All About the Soup
Everybody loves the turkey, stuffing, mashed potatoes, and cranberry sauce that comprise the Thanksgiving meal available for the holiday weekend at Burgers of Madison County.
The real star of the show: the homemade butternut squash soup that’s on the menu all month long.
The soup is the brainchild of Kevin Giunta, assistant executive chef and one of the cooks in the commissary kitchen that handles all holiday meal preparation for Oneida Indian Nation properties across the region. He has been making the recipe for more than 30 years.
“This soup is light, vegetarian, and always delicious,” Chef Kevin says. “When you’re a chef and you’re cooking new items every day, it says a lot if you use the same recipe for multiple decades.”
Not surprisingly, the key ingredient of the soup is squash. Chef Kevin said he tries to source the freshest and most local vegetables from the Oneida Indian Nation’s preferred produce purveyors, focusing exclusively on farms and farmers in Upstate New York. He tries to order the squash early enough so that farmers can pick it a week or two before the first few batches are prepared.
To engineer that preparation, Oneida chefs roast it, peel it, remove the seeds, dice it, and rice it for easy storage.
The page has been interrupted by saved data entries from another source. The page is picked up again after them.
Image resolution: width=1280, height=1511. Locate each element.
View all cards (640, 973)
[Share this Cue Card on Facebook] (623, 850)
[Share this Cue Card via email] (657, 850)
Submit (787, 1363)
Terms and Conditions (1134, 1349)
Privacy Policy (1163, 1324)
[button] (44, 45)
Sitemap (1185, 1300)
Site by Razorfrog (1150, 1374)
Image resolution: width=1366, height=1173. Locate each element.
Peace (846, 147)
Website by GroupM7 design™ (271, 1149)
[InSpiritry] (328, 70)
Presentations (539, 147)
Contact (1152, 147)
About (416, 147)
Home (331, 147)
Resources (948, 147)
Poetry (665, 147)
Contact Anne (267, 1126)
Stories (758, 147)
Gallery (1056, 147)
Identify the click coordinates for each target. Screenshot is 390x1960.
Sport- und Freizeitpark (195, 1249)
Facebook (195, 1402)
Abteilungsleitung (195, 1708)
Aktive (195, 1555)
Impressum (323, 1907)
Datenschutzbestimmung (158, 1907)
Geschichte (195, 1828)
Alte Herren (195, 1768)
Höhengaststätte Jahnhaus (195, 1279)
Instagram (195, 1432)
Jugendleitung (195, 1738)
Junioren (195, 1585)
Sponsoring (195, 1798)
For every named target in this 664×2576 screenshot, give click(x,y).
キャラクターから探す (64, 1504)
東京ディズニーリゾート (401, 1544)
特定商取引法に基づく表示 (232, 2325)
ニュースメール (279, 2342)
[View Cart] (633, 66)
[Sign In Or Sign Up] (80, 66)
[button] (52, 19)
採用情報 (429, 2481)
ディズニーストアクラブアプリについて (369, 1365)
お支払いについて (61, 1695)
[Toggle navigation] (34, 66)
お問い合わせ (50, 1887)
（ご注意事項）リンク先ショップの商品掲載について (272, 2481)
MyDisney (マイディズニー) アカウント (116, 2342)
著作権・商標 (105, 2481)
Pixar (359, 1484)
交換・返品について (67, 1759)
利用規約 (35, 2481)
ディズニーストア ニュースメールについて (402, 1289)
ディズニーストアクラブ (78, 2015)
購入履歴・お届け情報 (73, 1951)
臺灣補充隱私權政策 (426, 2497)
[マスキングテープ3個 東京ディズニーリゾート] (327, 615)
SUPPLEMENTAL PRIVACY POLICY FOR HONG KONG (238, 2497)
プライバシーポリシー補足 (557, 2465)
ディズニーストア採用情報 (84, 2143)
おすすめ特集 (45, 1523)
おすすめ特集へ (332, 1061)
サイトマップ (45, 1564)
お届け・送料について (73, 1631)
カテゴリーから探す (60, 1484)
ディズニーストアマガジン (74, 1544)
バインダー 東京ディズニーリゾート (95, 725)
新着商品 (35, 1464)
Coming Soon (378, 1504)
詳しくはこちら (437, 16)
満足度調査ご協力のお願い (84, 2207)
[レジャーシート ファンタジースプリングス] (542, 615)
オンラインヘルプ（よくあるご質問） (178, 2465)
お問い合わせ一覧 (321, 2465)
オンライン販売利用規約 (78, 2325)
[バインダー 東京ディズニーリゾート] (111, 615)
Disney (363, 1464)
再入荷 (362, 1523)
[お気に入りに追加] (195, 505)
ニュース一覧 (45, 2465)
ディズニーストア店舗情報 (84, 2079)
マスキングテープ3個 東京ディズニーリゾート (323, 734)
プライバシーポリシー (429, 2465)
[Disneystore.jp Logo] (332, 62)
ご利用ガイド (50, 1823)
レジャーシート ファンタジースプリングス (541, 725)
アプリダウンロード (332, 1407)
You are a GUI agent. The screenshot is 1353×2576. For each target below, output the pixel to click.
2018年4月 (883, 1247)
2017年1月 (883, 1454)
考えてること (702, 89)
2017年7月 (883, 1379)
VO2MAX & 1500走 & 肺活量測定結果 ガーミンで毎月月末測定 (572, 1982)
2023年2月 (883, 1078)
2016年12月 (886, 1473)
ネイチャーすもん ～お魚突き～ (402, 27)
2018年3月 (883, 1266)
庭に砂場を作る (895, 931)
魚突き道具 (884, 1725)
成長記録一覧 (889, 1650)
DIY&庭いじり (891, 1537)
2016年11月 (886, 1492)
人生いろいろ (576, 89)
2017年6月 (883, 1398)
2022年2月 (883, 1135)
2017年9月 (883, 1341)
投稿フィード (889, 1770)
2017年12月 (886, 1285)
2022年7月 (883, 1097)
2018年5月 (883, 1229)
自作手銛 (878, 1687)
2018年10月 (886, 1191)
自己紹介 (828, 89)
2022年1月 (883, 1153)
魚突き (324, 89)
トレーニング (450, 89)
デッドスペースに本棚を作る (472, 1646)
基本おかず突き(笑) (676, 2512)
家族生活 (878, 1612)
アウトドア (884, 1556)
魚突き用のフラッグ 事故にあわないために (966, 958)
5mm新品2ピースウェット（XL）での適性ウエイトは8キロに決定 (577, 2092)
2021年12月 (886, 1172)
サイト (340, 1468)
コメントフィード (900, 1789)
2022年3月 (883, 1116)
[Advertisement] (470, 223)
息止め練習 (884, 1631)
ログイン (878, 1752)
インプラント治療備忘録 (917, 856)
From there, they toss in some pumpkin and sauté it all with garlic, butter, onion, and carrot.
They also add fall flavors such as nutmeg, sage, fresh thyme, and honey.
Every restaurant garnishes the soup differently. Some serve it with crème fraiche. Others use fried sage. The Burgers of Madison County at PPC uses both. Still others top it with black truffles, truffle oil, or tiny turkey meatballs. It depends on the whim and preferences of every individual chef.
“There are a lot of things you can do with this soup,” quips Chef Kevin. “It’s a great base from which you can build whatever you want, really.”
Soup fans can get the soup as part of the basic Thanksgiving meal. They also can get it a la carte, or by the pint to go. The soup also is available with other prepared Thanksgiving meals at Maple Leaf Markets around the region. Pre-ordering is suggested to get in on Chef Kevin’s annual butternut squash extravaganza. It’s not really Thanksgiving until you have.